Top of READING PASSAGE
The Nuon platform was featured in the specialized media for the 3D video game titles it would bring to DVD players and set-top boxes, as well as for the features that were not available on other DVD players when playing standard DVD-formatted titles. Notable embedded features included Jeff Minter's Virtual Light Machine (VLM) for music, real-time zoom, gamma-correction and smooth reverse shuttle.

Although Nuon DVD technology was initially supported by various Hollywood studios with plans to release several enhanced DVD titles, only four were ultimately released, including Bedazzled and Planet of the Apes.

==History==
VM Labs was founded in 1995 in Los Altos, California, with seed financing and a non-exclusive license agreement with Motorola for media processor design. The first Nuon Media Processor design was delivered to Motorola for layout in 1996, and prototype silicon was received the following year. A second silicon design, the quad-core "Oz", was delivered to customers in 1997. By 1999, production shipments of the quad-core "Aries-1" silicon, along with the operating system and firmware, were underway to Motorola, Samsung, RCA, and others. The "Aries-2" chip entered production in 2000, followed in 2001 by "Aries-3", the first silicon design completed entirely at VM Labs, which was faster, lower cost, lower power, and more highly integrated than the Motorola versions, and was fabricated at TSMC.
Bottom of READING PASSAGE
- WORK TASK
According to the Nuon history text, in what year and city was VM Labs founded?
Top of GIVEN RECORDS
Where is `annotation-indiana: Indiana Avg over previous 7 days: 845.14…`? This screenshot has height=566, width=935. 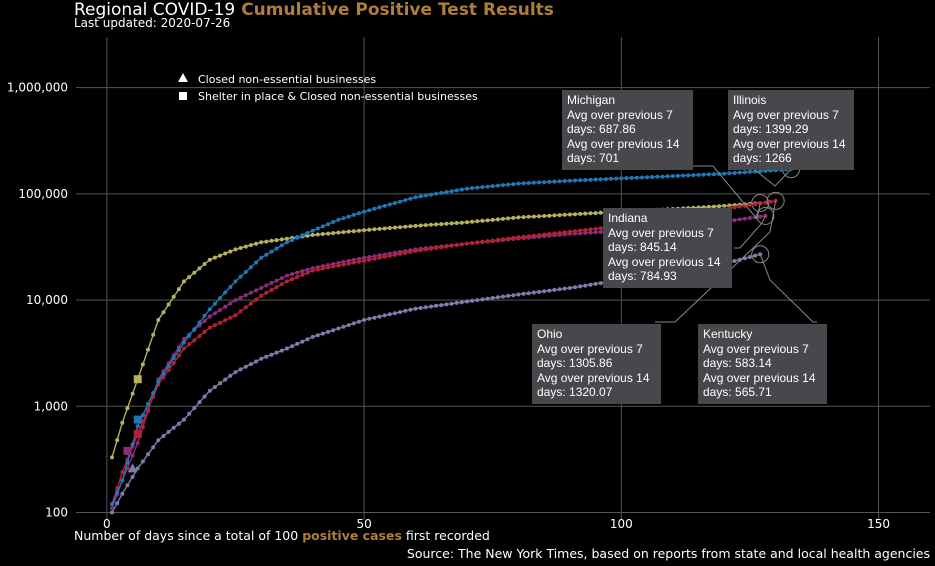
annotation-indiana: Indiana Avg over previous 7 days: 845.14… is located at coordinates (668, 248). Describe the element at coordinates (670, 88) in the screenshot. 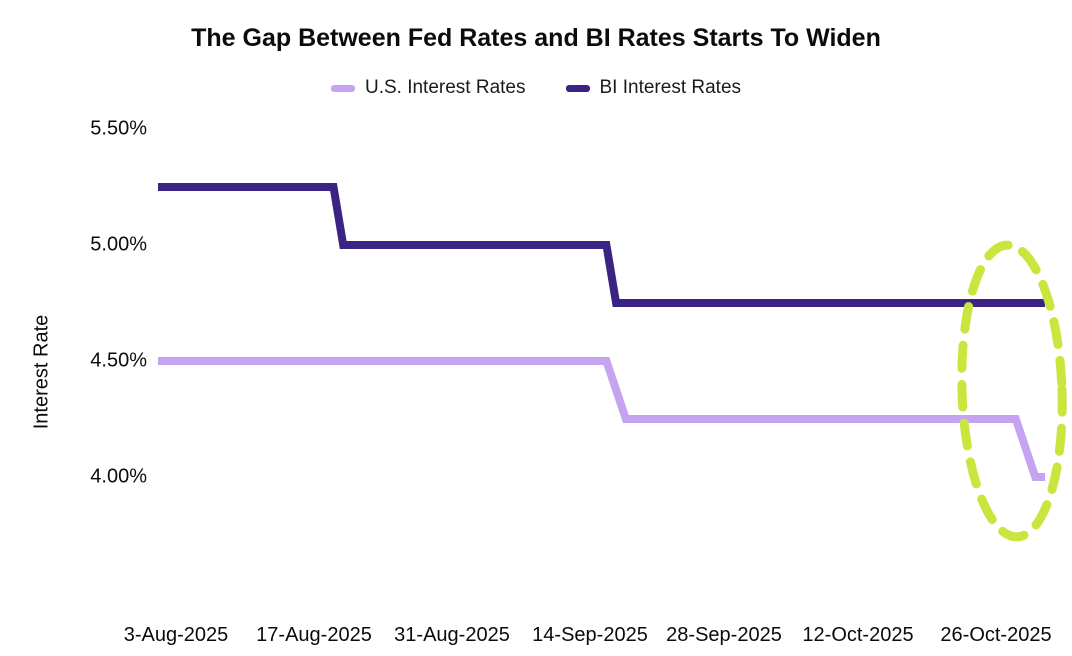

I see `legend-label-bi: BI Interest Rates` at that location.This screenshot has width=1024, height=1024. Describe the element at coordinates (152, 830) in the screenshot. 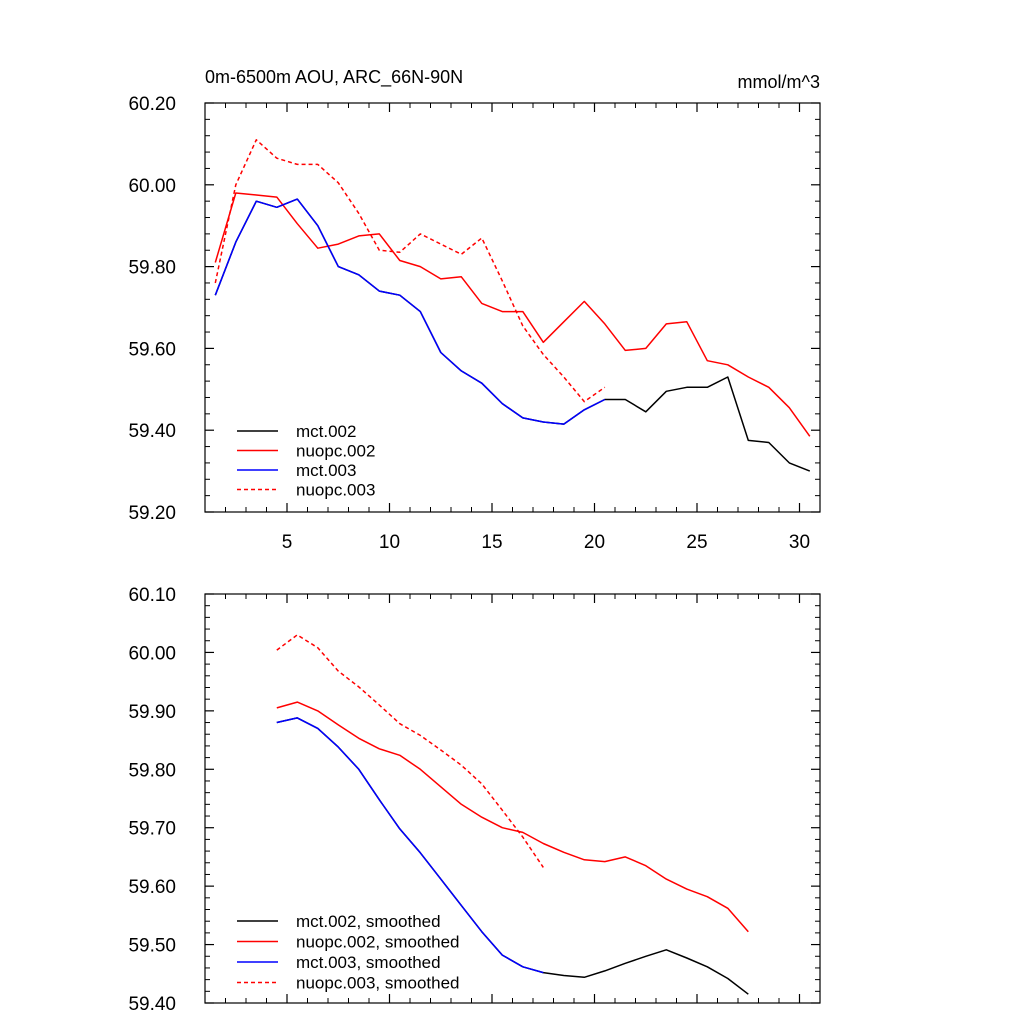

I see `y-tick-label: 59.70` at that location. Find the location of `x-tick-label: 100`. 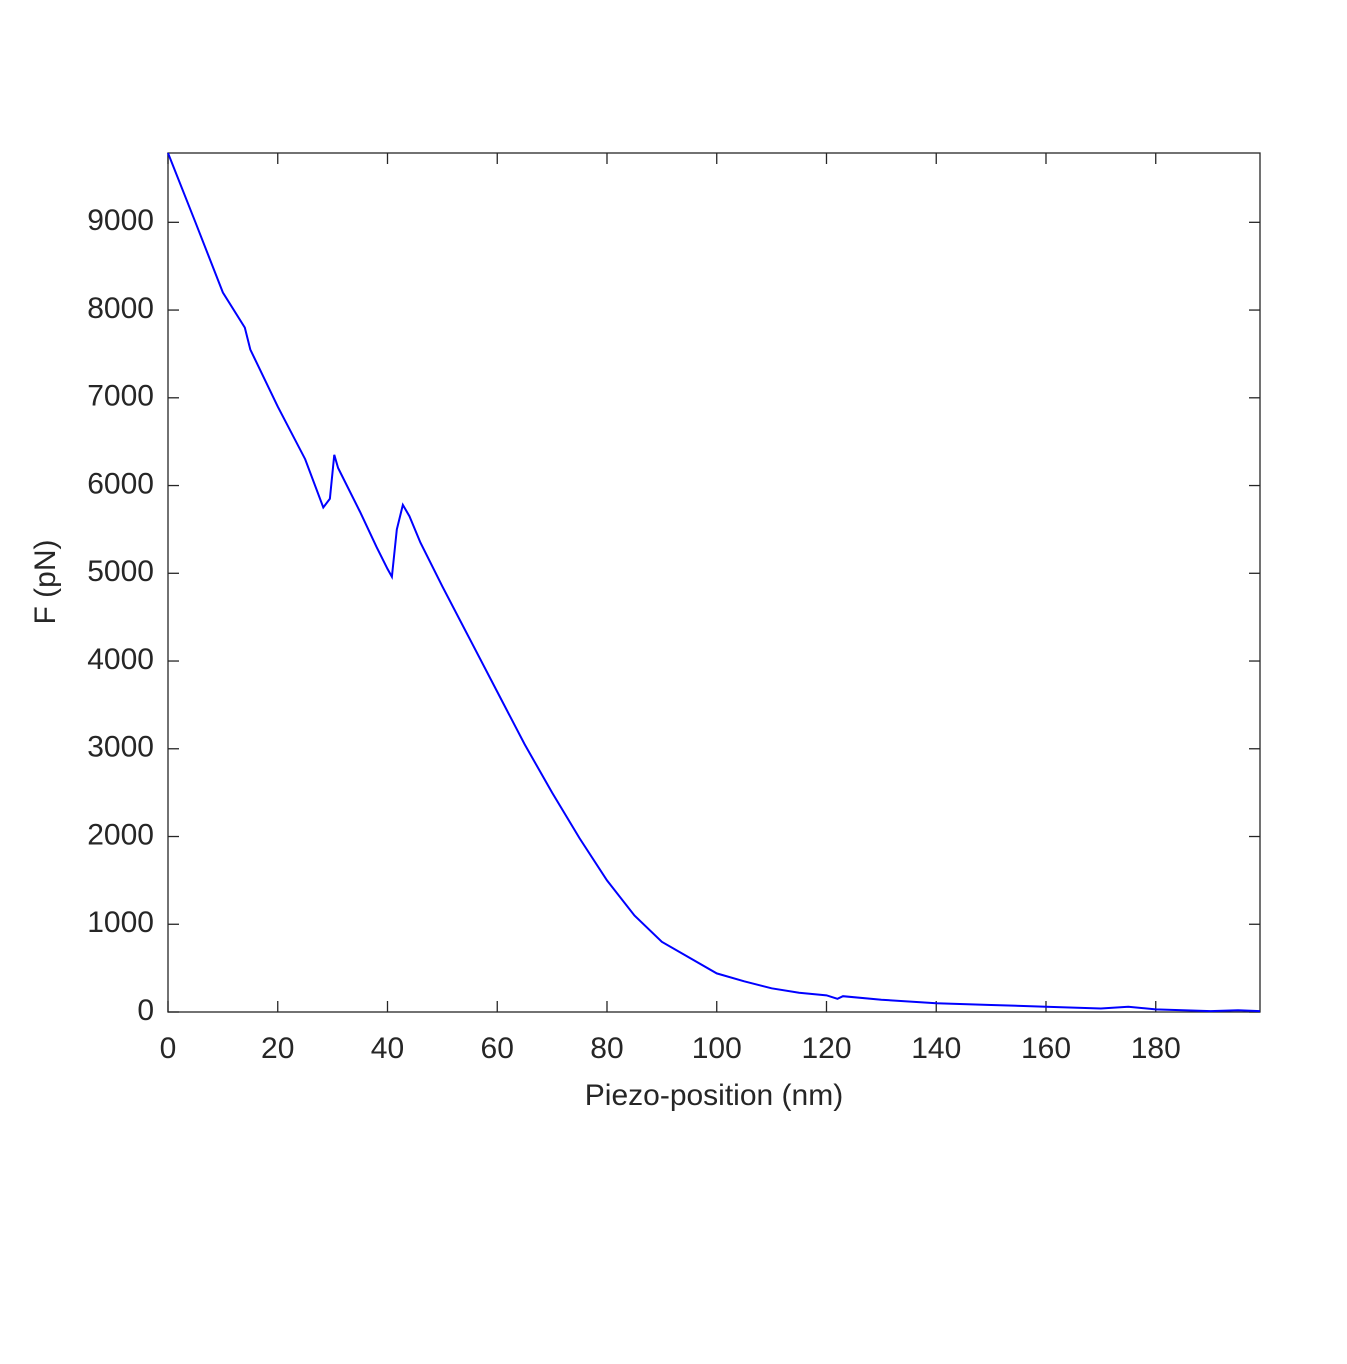

x-tick-label: 100 is located at coordinates (717, 1048).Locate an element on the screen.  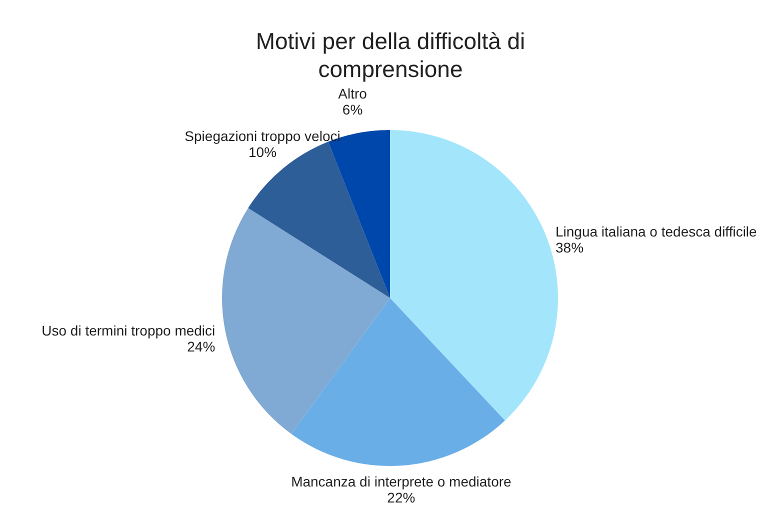
slice-label: Altro is located at coordinates (353, 94).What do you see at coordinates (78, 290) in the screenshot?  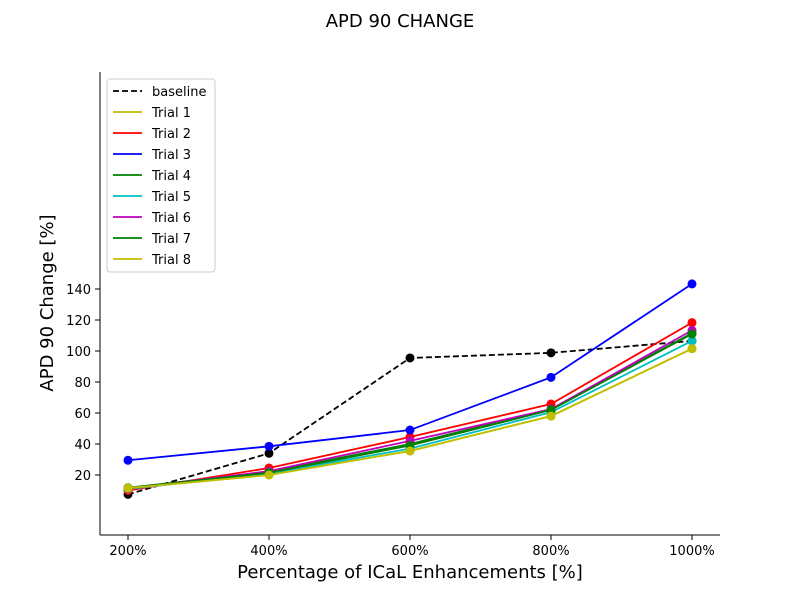 I see `y-tick-label: 140` at bounding box center [78, 290].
Bottom of GIVEN RECORDS
- ANSWER FOR THE TASK
VM Labs was founded in 1995 in Los Altos, California.